Concetti Chiave
- Gli stoici coniarono il termine "logica" per studiare il linguaggio e la ragione, suddividendola in retorica e dialettica.
- Il sillogismo anapodittico, introdotto dagli stoici, è un sillogismo non dimostrativo che utilizza constatazioni empiriche per giungere a conclusioni.
- Gli stoici identificarono ragionamenti insolubili, come quelli del mentitore e del coccodrillo, che non ammettono una soluzione logica.
- La gnoseologia stoica afferma che la conoscenza si costruisce attraverso le sensazioni, elaborando anticipazioni e assenso.
- La rappresentazione catalettica, secondo gli stoici, è una percezione certa, illustrata attraverso la metafora delle mani.
Origini e suddivisioni della logica stoica
Il termine “logica” fu coniato proprio dagli stoici per indicare lo studio del linguaggio e della ragione. Distinsero la logica in due parti: la retorica, cioè lo studio dei discorsi lunghi, e la dialettica, cioè lo studio dei discorsi per domande e risposte. La dialettica venne suddivisa in logica, cioè lo studio delle proposizioni e dei periodi, e grammatica, cioè lo studio dei termini del discorso.
Sillogismo anapodittico e ragionamenti insolubili
Accanto al sillogismo aristotelico, gli stoici misero in luce un nuovo tipo di sillogismo che è detto sillogismo anapodittico. Consiste in un sillogismo non dimostrativo ed è di uso molto più frequente nella vita quotidiana rispetto a quello aristotelico. Nel sillogismo anapodittico, al posto della seconda premessa, c’è una constatazione attraverso la quale si giunge necessariamente a una conclusione. Questo sillogismo ha soli due termini perché al posto del terzo termine c’è una costatazione empirica su cui si basa la conclusione. Gli stoici inoltre notarono che c’erano dei ragionamenti che non potevano avere una soluzione, i cosiddetti ragionamenti insolubili. Ci sono due esempi celebri: quello del mentitore e quello del coccodrillo. Nel primo esempio “il cretese Epimenide afferma che tutti i cretesi sono bugiardi”. Nel secondo esempio “un coccodrillo ruba un bambino, la madre corre a riprenderlo e il coccodrillo le garantisce che glielo restituirà se la donna indovinerà cosa farà il coccodrillo; la donna dice che il coccodrillo mangerà il bambino”. Questi esempi non hanno una soluzione.

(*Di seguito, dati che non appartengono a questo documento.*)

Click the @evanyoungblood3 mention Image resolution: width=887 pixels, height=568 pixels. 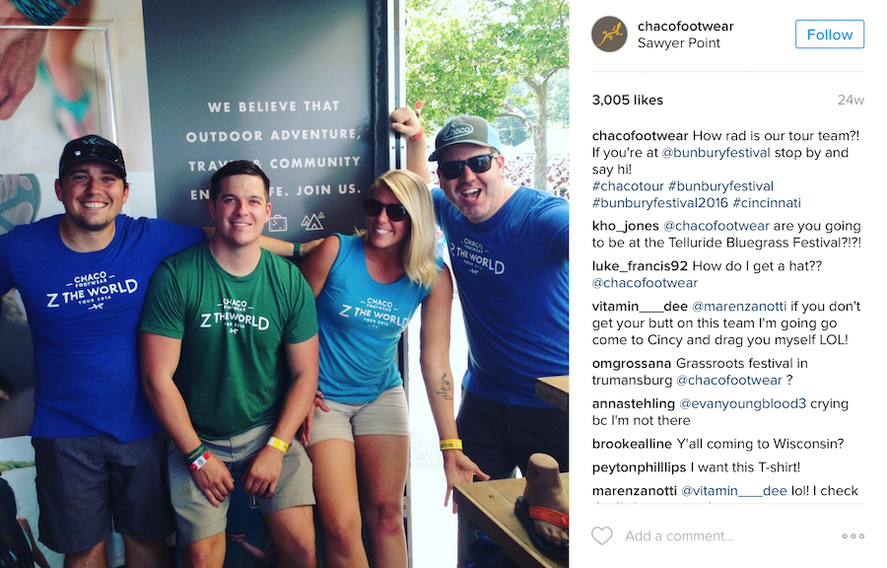742,403
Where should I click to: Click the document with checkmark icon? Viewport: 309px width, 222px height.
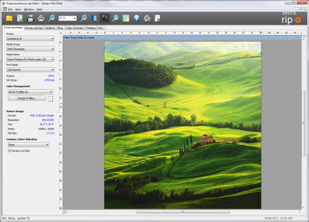pyautogui.click(x=20, y=18)
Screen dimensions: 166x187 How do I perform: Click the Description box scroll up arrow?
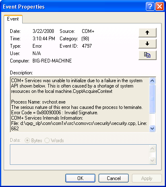click(x=152, y=81)

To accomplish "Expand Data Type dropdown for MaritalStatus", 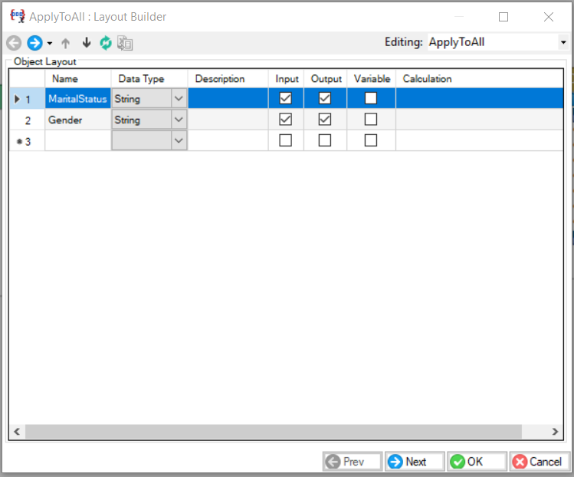I will point(179,98).
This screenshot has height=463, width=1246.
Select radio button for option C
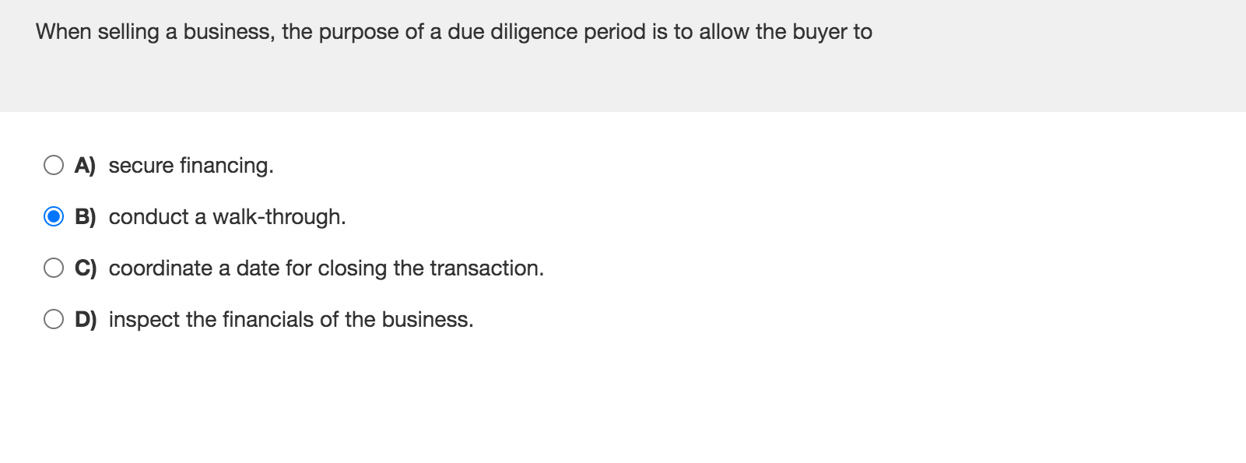click(54, 268)
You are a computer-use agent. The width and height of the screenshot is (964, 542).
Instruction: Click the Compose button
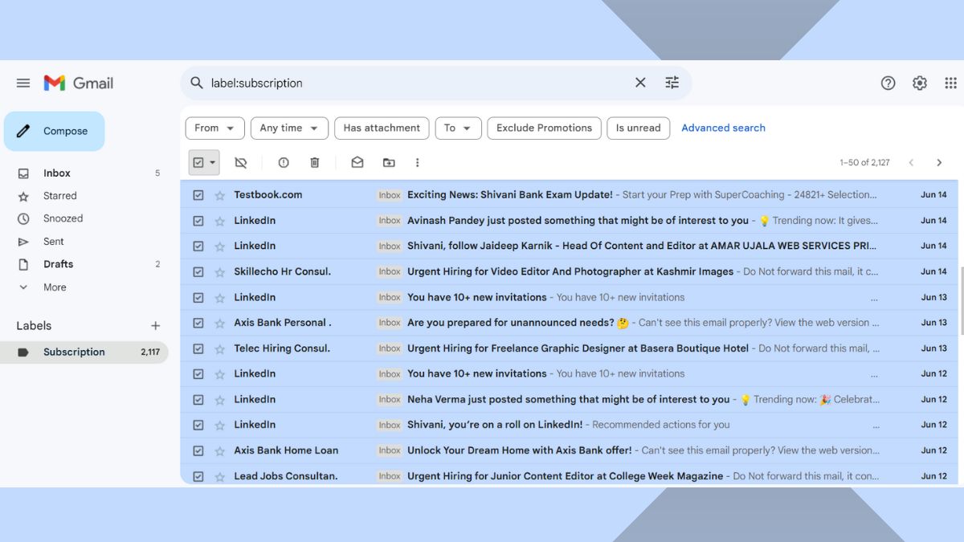click(55, 132)
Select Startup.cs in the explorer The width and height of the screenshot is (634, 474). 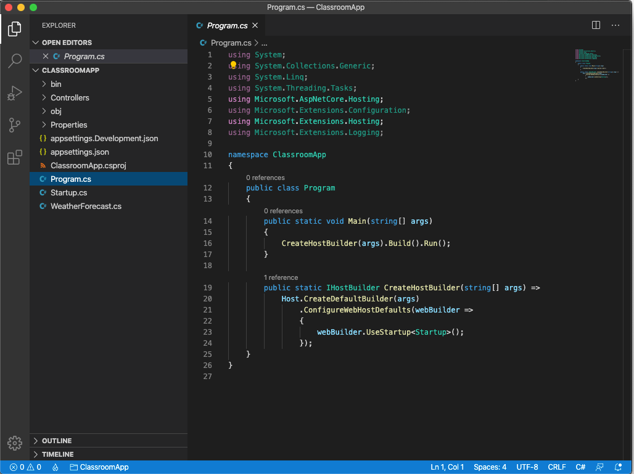click(70, 192)
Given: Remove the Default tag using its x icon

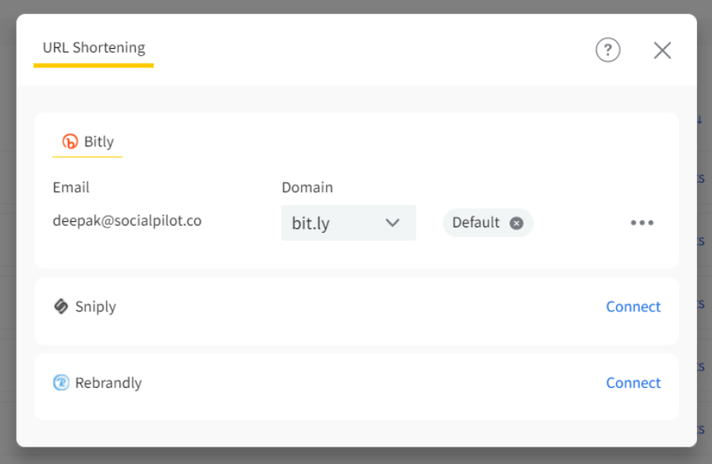Looking at the screenshot, I should pyautogui.click(x=516, y=223).
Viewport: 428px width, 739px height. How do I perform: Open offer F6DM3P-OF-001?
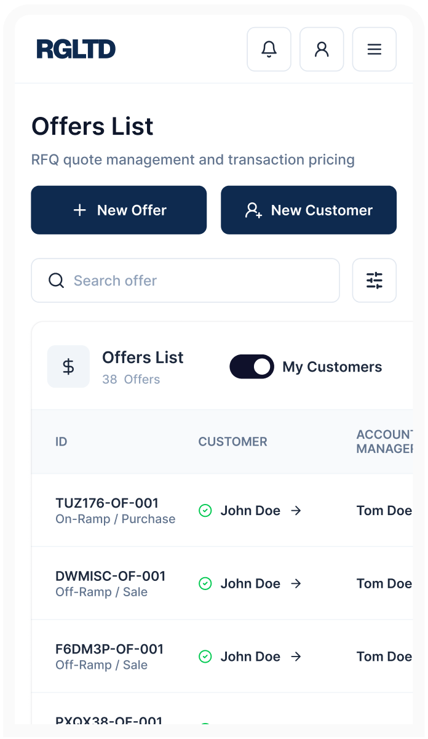click(109, 649)
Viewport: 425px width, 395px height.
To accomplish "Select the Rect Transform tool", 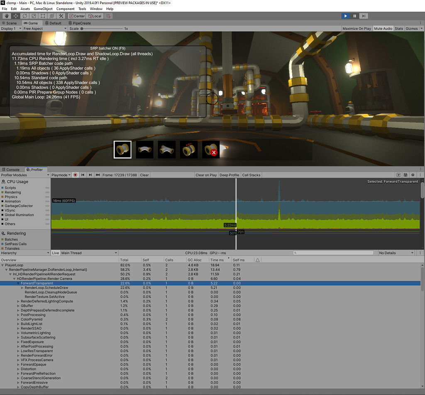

Gnoseologia stoica e rappresentazione catalettica
Come gli epicurei, anche gli stoici pensavano che gli uomini nascessero vuoti e costruissero la propria conoscenza attraverso le sensazioni, elaborando le anticipazioni o prolessi grazie alle sensazioni. In più però aggiunsero che gli uomini, quando ricevono una sensazione, la elaborano e inviano un assenso, avendo così una rappresentazione catalettica, cioè una rappresentazione certa di ciò che è stato percepito dai sensi. Per descrivere la loro gnoseologia, gli stoici utilizzano la mano: la mano aperta è la sensazione, la mano ad artiglio è l’assenso, la mano a pugno è la rappresentazione catalettica e due mani a pugno una sopra l’altra simboleggiano la scienza.
Domande da interrogazione
- Qual è la suddivisione della logica secondo gli stoici?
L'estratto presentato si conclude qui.